** Records for the exercise follows **

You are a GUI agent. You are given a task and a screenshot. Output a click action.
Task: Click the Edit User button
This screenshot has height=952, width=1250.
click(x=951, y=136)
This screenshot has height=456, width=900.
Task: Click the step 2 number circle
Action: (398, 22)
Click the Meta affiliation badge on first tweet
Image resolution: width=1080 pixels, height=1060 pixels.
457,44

** End of Records for the exercise **

Set down the whole listing once more, exactly as it appears.

You are a GUI agent. You are given a task and a screenshot. Output a click action.
Task: Click the Edit User button
This screenshot has height=952, width=1250.
click(x=951, y=136)
This screenshot has height=456, width=900.
Task: Click the step 2 number circle
Action: (398, 22)
Click the Meta affiliation badge on first tweet
Image resolution: width=1080 pixels, height=1060 pixels.
457,44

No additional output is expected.